### TASK TO COMPLETE
Could you set down, word for word, the stretch of the forum thread on electric motors below that runs from "As for direct" to "the stock transmission."?

### PROVIDED PASSAGE
# what electric motor?



## rillip3 (Jun 19, 2009)

I couldn't easily find an estimated weight, which will be the most important part of determining power needed for this. It will also depend on how fast you want to go.

As for direct drive vs. transmission, if it had a transmission already, it's best to keep it if possible. Direct drive gives up the mechanical advantage, which can be pretty high (3:1 in low gears). Direct is doable, but your max speed will be limited by the size of the tires and the RPMs of your motor, and acceleration will be blah without the mechanical advantage.


----------



## TX_Dj (Jul 25, 2008)

My guess based on the lack of information provided, you'll want at least an 8" series DC, preferably a 9" series DC, and the stock transmission.


----------



## corbin (Apr 6, 2010)

5810carlos said:


> I am new to this and was wondering what size HP electric motor is need to push a VW dune buggy? and is it better to set up a transmission or set it up stright to the axel?


Carlos -- I recently did a bunch of research, including power requirements, for my '69 VW bug conversion I'm doing. Check out my prior blog post entries on it:

http://www.corbinstreehouse.com/blog/plug-bug/

NOTE: Most the work posted lately has been restoration. The EV stuff will be coming up in a week or two!

corbin


----------



## major (Apr 4, 2008)

5810carlos said:


> I am new to this and was wondering what size HP electric motor is need to push a VW dune buggy? and is it better to set up a transmission or set it up stright to the axel?


Maybe something like this? http://www.evalbum.com/125 Belongs to member EVfun. It is a 7.2 inch motor. Ask him about it.


----------

### RECORDS SHOWN
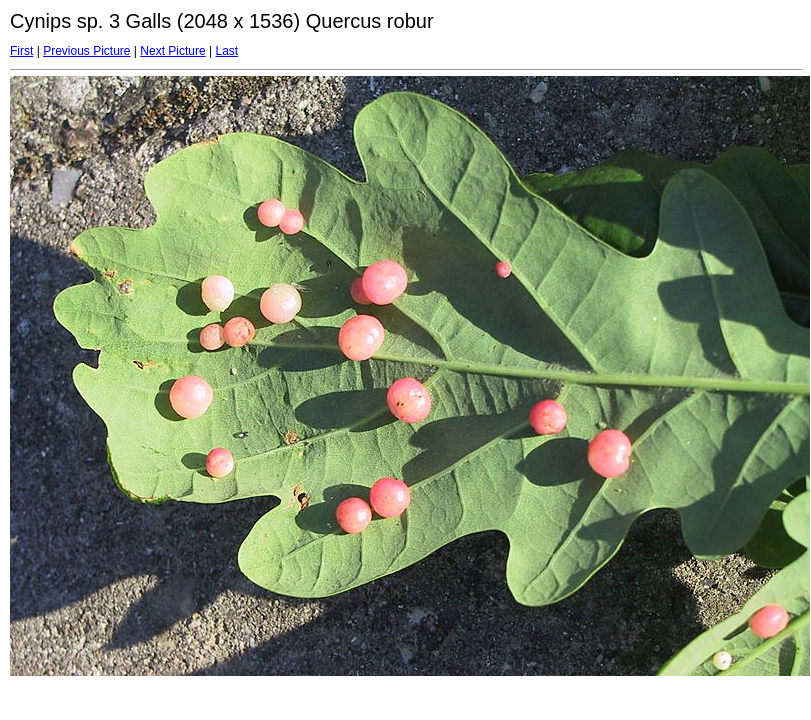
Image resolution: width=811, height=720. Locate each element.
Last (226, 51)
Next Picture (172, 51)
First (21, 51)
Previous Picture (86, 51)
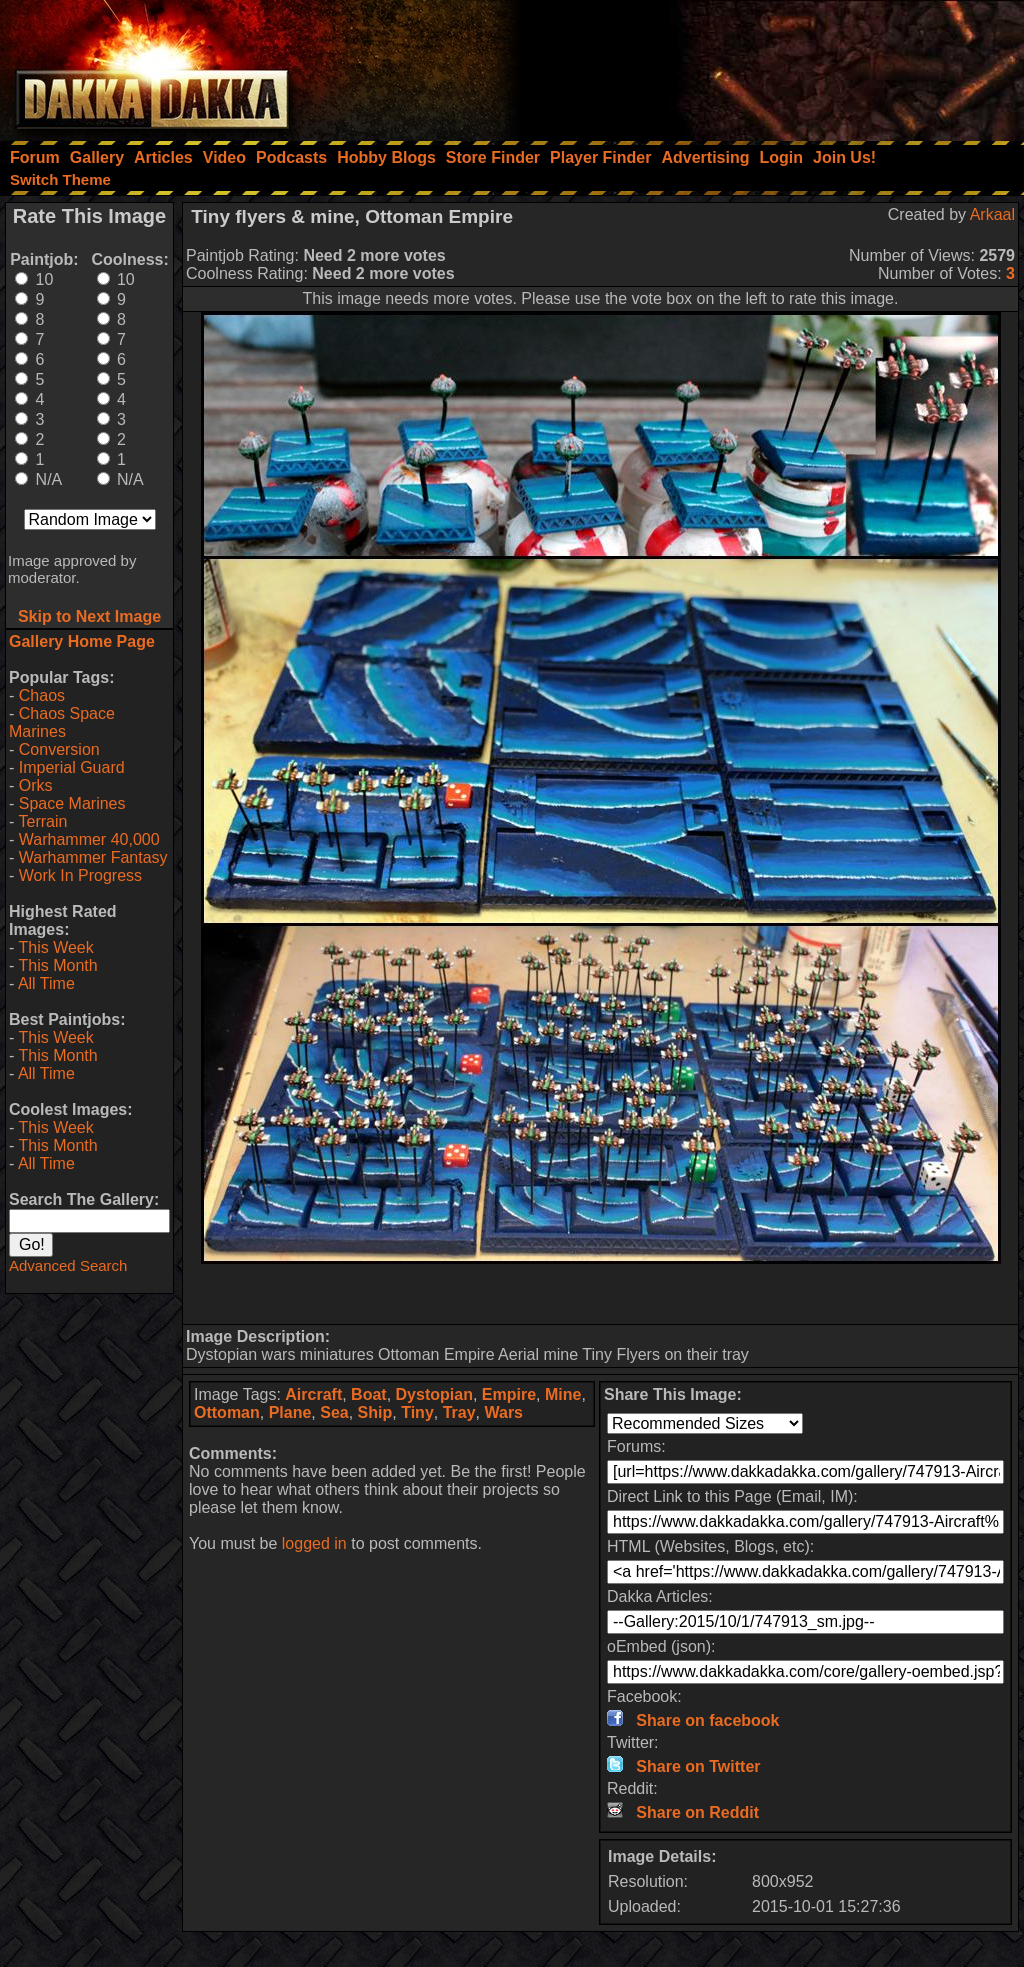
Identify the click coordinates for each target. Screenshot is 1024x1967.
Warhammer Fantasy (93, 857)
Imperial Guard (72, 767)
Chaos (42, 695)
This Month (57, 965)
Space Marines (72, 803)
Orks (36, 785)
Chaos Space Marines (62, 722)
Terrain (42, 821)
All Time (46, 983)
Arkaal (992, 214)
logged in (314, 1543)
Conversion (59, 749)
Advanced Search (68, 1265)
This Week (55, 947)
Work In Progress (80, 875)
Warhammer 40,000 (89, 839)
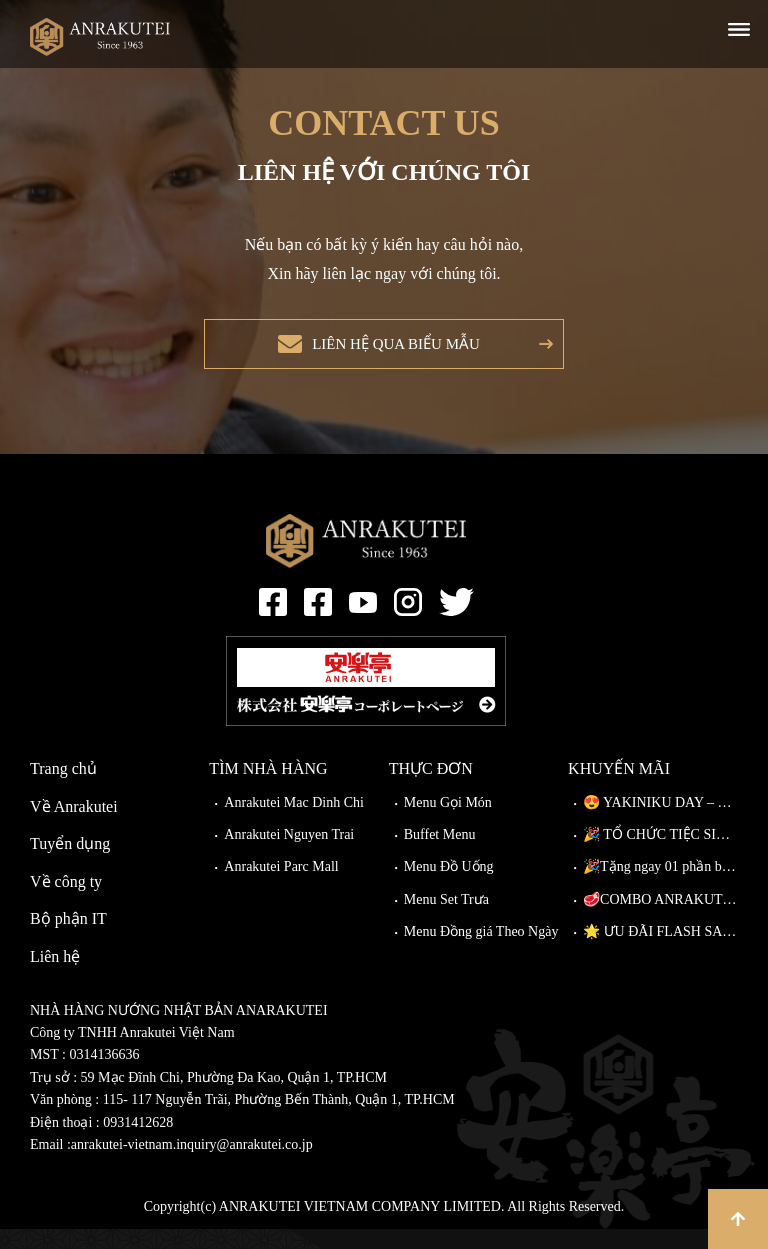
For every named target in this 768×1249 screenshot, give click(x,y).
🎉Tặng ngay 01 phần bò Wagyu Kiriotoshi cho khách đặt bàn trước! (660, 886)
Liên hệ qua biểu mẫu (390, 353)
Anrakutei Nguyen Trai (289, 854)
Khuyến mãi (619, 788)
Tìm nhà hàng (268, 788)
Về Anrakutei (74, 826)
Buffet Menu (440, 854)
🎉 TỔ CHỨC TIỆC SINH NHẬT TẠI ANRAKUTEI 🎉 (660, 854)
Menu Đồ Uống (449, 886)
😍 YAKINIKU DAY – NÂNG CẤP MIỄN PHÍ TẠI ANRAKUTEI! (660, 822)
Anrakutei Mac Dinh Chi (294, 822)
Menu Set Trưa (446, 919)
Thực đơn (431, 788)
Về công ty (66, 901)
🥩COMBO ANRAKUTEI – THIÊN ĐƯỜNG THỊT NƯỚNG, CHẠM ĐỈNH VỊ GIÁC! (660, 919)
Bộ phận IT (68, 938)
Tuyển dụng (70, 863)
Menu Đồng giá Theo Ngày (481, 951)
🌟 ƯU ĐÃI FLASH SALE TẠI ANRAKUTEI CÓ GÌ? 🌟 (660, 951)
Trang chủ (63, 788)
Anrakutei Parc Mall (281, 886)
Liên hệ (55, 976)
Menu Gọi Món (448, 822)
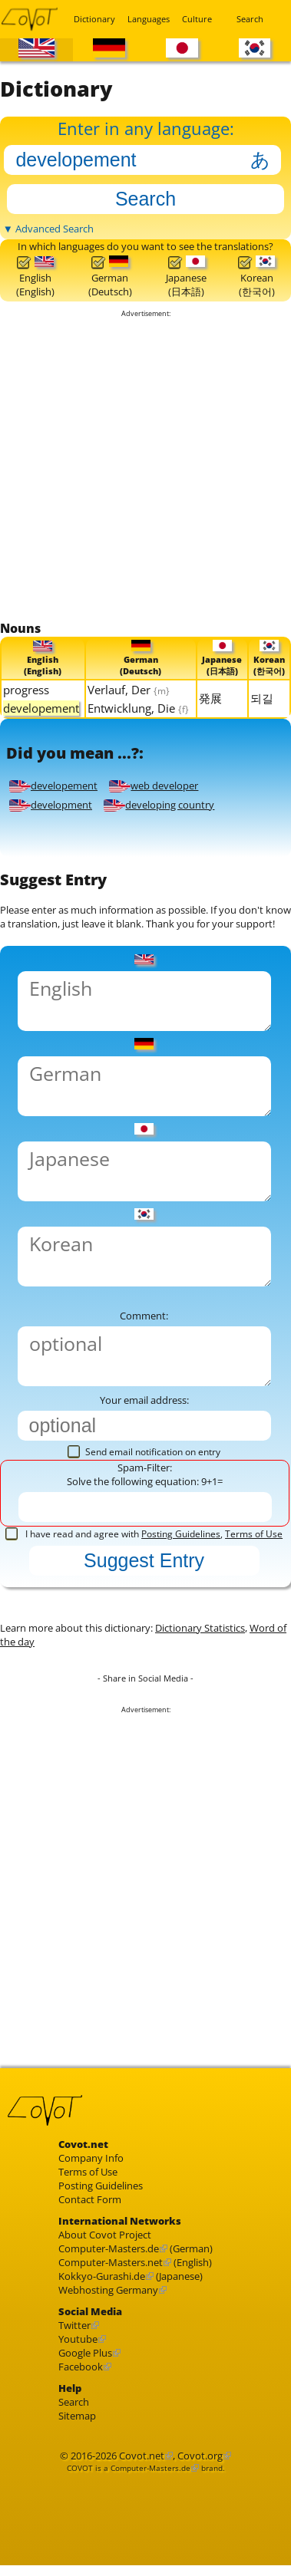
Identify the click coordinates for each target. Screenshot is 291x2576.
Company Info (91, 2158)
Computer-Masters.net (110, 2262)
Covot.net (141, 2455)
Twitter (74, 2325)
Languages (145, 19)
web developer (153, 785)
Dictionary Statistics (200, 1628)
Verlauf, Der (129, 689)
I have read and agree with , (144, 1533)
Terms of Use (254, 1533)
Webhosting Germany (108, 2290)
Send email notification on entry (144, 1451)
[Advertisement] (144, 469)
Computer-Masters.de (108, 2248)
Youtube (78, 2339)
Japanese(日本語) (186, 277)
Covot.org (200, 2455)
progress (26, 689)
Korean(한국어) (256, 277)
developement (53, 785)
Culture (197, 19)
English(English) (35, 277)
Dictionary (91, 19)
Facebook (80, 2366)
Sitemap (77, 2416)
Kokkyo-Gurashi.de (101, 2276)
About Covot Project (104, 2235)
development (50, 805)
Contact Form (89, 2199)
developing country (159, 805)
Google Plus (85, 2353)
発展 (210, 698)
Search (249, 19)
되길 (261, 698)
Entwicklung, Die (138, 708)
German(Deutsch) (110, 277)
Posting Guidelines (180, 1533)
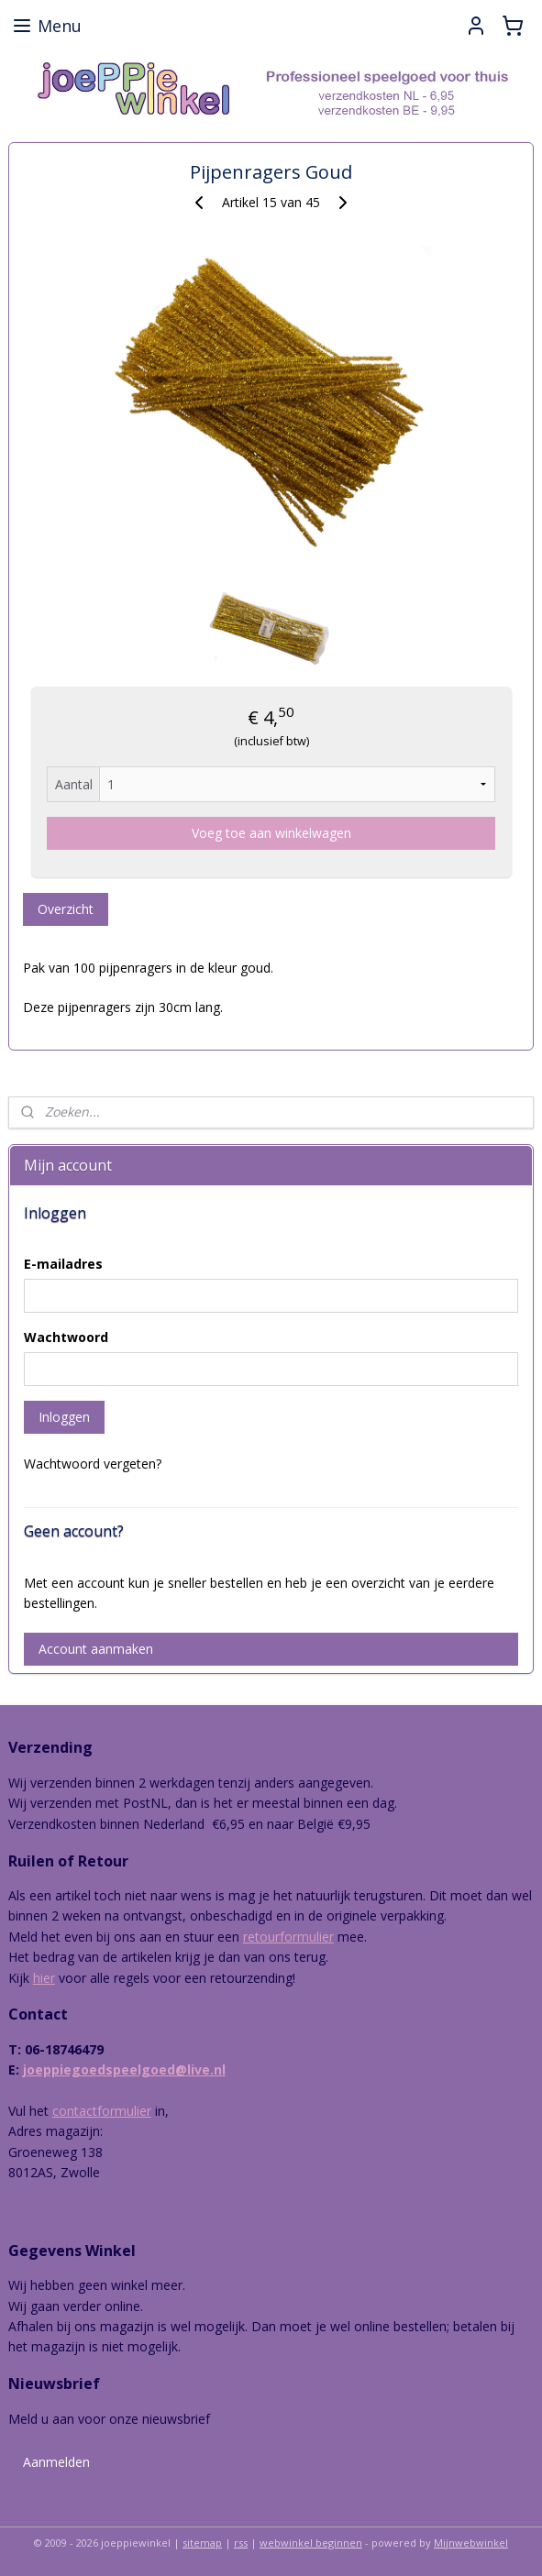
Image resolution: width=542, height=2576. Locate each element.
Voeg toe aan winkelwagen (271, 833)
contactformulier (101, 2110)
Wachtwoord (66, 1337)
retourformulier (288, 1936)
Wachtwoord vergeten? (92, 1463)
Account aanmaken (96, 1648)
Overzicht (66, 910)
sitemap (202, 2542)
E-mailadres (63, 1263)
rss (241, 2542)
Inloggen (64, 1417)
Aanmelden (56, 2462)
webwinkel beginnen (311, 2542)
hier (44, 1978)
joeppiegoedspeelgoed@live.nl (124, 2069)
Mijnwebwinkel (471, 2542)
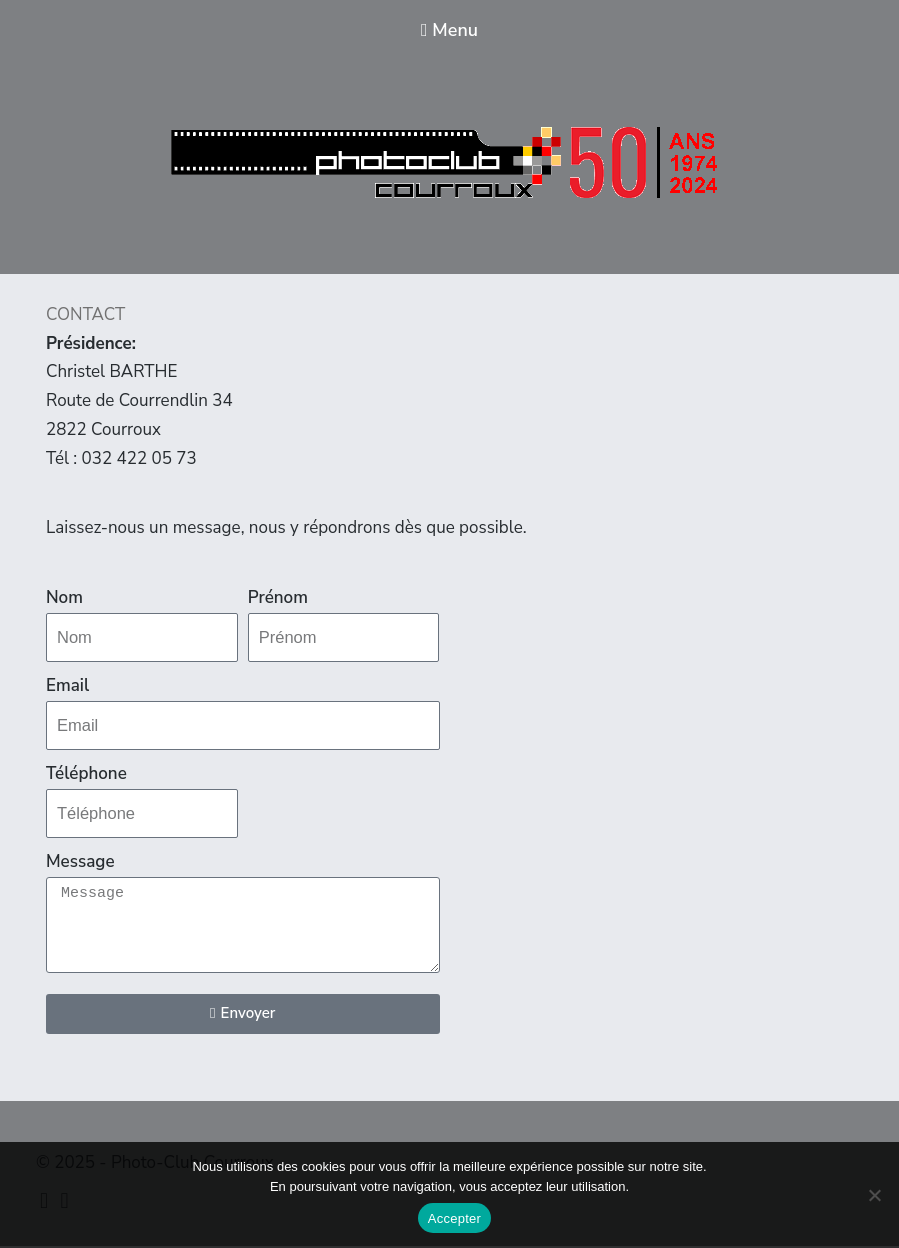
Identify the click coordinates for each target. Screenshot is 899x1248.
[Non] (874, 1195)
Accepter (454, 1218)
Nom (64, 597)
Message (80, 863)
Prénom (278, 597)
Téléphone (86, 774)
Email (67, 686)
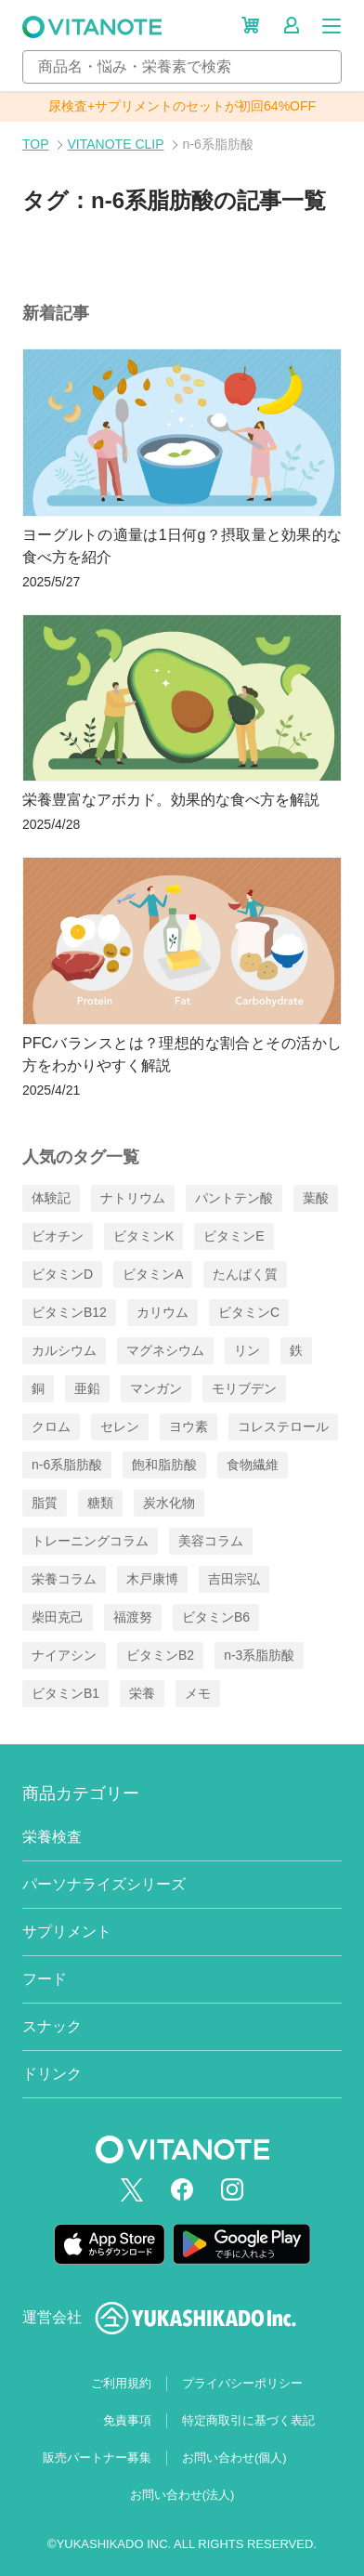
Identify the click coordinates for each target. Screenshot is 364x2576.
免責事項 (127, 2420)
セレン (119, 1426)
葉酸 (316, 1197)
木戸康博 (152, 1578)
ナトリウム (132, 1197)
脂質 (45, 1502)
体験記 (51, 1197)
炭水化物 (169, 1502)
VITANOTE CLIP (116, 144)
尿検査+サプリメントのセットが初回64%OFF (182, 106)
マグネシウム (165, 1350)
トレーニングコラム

### ANSWER FOR THE TASK
As for direct drive vs. transmission, if it had a transmission already, it's best to keep it if possible. Direct drive gives up the mechanical advantage, which can be pretty high (3:1 in low gears). Direct is doable, but your max speed will be limited by the size of the tires and the RPMs of your motor, and acceleration will be blah without the mechanical advantage.


----------



## TX_Dj (Jul 25, 2008)

My guess based on the lack of information provided, you'll want at least an 8" series DC, preferably a 9" series DC, and the stock transmission.